** start of Data excerpts **
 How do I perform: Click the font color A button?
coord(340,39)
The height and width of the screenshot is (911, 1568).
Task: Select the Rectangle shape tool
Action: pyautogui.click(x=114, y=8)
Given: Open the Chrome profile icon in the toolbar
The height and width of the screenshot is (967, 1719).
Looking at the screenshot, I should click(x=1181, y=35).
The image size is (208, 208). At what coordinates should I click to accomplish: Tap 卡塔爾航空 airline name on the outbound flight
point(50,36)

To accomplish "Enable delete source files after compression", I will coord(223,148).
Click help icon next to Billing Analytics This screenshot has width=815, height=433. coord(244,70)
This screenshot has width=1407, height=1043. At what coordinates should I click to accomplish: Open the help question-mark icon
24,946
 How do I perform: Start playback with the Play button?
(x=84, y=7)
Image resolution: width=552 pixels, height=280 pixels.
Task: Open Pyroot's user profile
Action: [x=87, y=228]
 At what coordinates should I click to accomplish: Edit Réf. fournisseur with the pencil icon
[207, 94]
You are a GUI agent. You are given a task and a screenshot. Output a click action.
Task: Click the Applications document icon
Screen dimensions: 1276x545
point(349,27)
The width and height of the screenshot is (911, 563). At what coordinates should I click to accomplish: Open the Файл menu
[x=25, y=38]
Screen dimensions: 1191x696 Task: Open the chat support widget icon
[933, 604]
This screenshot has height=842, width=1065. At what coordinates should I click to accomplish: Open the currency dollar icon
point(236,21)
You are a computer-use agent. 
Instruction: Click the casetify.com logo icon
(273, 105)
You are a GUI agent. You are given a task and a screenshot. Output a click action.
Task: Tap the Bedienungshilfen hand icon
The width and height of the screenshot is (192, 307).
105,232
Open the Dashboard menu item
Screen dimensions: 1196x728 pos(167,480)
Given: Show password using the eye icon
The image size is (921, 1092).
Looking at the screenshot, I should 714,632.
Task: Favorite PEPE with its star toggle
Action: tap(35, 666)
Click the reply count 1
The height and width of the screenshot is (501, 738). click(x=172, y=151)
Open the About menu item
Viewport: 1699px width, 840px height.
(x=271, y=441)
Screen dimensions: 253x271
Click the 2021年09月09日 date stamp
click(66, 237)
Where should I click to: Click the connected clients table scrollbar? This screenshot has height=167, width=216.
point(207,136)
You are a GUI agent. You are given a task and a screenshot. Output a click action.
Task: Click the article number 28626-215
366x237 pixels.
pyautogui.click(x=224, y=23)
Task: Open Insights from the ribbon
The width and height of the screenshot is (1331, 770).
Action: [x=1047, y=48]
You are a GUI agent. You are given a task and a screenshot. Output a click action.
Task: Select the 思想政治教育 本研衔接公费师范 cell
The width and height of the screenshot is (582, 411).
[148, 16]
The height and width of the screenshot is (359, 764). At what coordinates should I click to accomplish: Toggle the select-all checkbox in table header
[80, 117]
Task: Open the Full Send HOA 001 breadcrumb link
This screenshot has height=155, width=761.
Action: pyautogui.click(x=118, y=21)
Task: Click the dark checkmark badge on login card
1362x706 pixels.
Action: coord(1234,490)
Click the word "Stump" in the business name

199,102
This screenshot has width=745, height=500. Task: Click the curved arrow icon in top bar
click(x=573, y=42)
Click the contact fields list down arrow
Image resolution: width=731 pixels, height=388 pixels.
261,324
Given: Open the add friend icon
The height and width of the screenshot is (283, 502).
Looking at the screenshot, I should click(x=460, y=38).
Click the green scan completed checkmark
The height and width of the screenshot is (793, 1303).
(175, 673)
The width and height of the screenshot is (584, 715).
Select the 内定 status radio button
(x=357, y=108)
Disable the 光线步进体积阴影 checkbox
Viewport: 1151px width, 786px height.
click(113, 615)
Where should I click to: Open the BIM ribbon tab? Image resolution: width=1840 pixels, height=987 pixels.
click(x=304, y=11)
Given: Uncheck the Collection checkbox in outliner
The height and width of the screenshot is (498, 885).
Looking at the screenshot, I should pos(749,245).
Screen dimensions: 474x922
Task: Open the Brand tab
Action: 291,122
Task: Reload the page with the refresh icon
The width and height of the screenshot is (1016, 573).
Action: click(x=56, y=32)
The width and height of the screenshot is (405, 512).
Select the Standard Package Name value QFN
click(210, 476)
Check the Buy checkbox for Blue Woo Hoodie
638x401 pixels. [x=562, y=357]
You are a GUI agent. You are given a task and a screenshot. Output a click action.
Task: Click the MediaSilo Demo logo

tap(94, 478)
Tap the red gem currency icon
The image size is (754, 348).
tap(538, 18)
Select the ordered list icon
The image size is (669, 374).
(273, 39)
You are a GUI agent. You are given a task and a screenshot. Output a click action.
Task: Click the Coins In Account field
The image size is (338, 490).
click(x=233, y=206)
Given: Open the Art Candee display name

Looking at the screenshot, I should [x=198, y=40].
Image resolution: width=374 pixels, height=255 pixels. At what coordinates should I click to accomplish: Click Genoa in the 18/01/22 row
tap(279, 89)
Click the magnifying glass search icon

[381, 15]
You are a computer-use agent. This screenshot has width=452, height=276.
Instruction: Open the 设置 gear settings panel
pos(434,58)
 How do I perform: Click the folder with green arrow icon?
** end of Data excerpts **
**Aim of the task:**
Rewrite all of the records above, replacing every instance of "How do I perform" with "How can I carry out" and leaving all other text unchanged.

**Exercise response:**
 How can I carry out: Click the font color A button?
coord(340,39)
The height and width of the screenshot is (911, 1568).
Task: Select the Rectangle shape tool
Action: pyautogui.click(x=114, y=8)
Given: Open the Chrome profile icon in the toolbar
The height and width of the screenshot is (967, 1719).
Looking at the screenshot, I should click(x=1181, y=35).
The image size is (208, 208). At what coordinates should I click to accomplish: Tap 卡塔爾航空 airline name on the outbound flight
point(50,36)

To accomplish "Enable delete source files after compression", I will coord(223,148).
Click help icon next to Billing Analytics This screenshot has width=815, height=433. coord(244,70)
This screenshot has width=1407, height=1043. At what coordinates should I click to accomplish: Open the help question-mark icon
24,946
 How can I carry out: Start playback with the Play button?
(x=84, y=7)
Image resolution: width=552 pixels, height=280 pixels.
Task: Open Pyroot's user profile
Action: [x=87, y=228]
 At what coordinates should I click to accomplish: Edit Réf. fournisseur with the pencil icon
[207, 94]
You are a GUI agent. You are given a task and a screenshot. Output a click action.
Task: Click the Applications document icon
Screen dimensions: 1276x545
point(349,27)
The width and height of the screenshot is (911, 563). At what coordinates should I click to accomplish: Open the Файл menu
[x=25, y=38]
Screen dimensions: 1191x696 Task: Open the chat support widget icon
[933, 604]
This screenshot has height=842, width=1065. At what coordinates should I click to accomplish: Open the currency dollar icon
point(236,21)
You are a computer-use agent. 
Instruction: Click the casetify.com logo icon
(273, 105)
You are a GUI agent. You are given a task and a screenshot. Output a click action.
Task: Tap the Bedienungshilfen hand icon
The width and height of the screenshot is (192, 307).
105,232
Open the Dashboard menu item
Screen dimensions: 1196x728 pos(167,480)
Given: Show password using the eye icon
The image size is (921, 1092).
Looking at the screenshot, I should 714,632.
Task: Favorite PEPE with its star toggle
Action: tap(35, 666)
Click the reply count 1
The height and width of the screenshot is (501, 738). click(x=172, y=151)
Open the About menu item
Viewport: 1699px width, 840px height.
(x=271, y=441)
Screen dimensions: 253x271
Click the 2021年09月09日 date stamp
click(66, 237)
Where should I click to: Click the connected clients table scrollbar? This screenshot has height=167, width=216.
point(207,136)
You are a GUI agent. You are given a task and a screenshot. Output a click action.
Task: Click the article number 28626-215
366x237 pixels.
pyautogui.click(x=224, y=23)
Task: Open Insights from the ribbon
The width and height of the screenshot is (1331, 770).
Action: [x=1047, y=48]
You are a GUI agent. You are given a task and a screenshot. Output a click action.
Task: Select the 思想政治教育 本研衔接公费师范 cell
The width and height of the screenshot is (582, 411).
[148, 16]
The height and width of the screenshot is (359, 764). At what coordinates should I click to accomplish: Toggle the select-all checkbox in table header
[80, 117]
Task: Open the Full Send HOA 001 breadcrumb link
This screenshot has height=155, width=761.
Action: pyautogui.click(x=118, y=21)
Task: Click the dark checkmark badge on login card
1362x706 pixels.
Action: coord(1234,490)
Click the word "Stump" in the business name

199,102
This screenshot has width=745, height=500. Task: Click the curved arrow icon in top bar
click(x=573, y=42)
Click the contact fields list down arrow
Image resolution: width=731 pixels, height=388 pixels.
261,324
Given: Open the add friend icon
The height and width of the screenshot is (283, 502).
Looking at the screenshot, I should click(x=460, y=38).
Click the green scan completed checkmark
The height and width of the screenshot is (793, 1303).
(175, 673)
The width and height of the screenshot is (584, 715).
Select the 内定 status radio button
(x=357, y=108)
Disable the 光线步进体积阴影 checkbox
Viewport: 1151px width, 786px height.
click(113, 615)
Where should I click to: Open the BIM ribbon tab? Image resolution: width=1840 pixels, height=987 pixels.
click(x=304, y=11)
Given: Uncheck the Collection checkbox in outliner
The height and width of the screenshot is (498, 885).
Looking at the screenshot, I should pos(749,245).
Screen dimensions: 474x922
Task: Open the Brand tab
Action: 291,122
Task: Reload the page with the refresh icon
The width and height of the screenshot is (1016, 573).
Action: click(x=56, y=32)
The width and height of the screenshot is (405, 512).
Select the Standard Package Name value QFN
click(210, 476)
Check the Buy checkbox for Blue Woo Hoodie
638x401 pixels. [x=562, y=357]
You are a GUI agent. You are given a task and a screenshot. Output a click action.
Task: Click the MediaSilo Demo logo

tap(94, 478)
Tap the red gem currency icon
The image size is (754, 348).
tap(538, 18)
Select the ordered list icon
The image size is (669, 374).
(273, 39)
You are a GUI agent. You are given a task and a screenshot. Output a click action.
Task: Click the Coins In Account field
The image size is (338, 490).
click(x=233, y=206)
Given: Open the Art Candee display name

Looking at the screenshot, I should [x=198, y=40].
Image resolution: width=374 pixels, height=255 pixels. At what coordinates should I click to accomplish: Click Genoa in the 18/01/22 row
tap(279, 89)
Click the magnifying glass search icon

[381, 15]
You are a computer-use agent. This screenshot has width=452, height=276.
Instruction: Open the 设置 gear settings panel
pos(434,58)
 How can I carry out: Click the folder with green arrow icon?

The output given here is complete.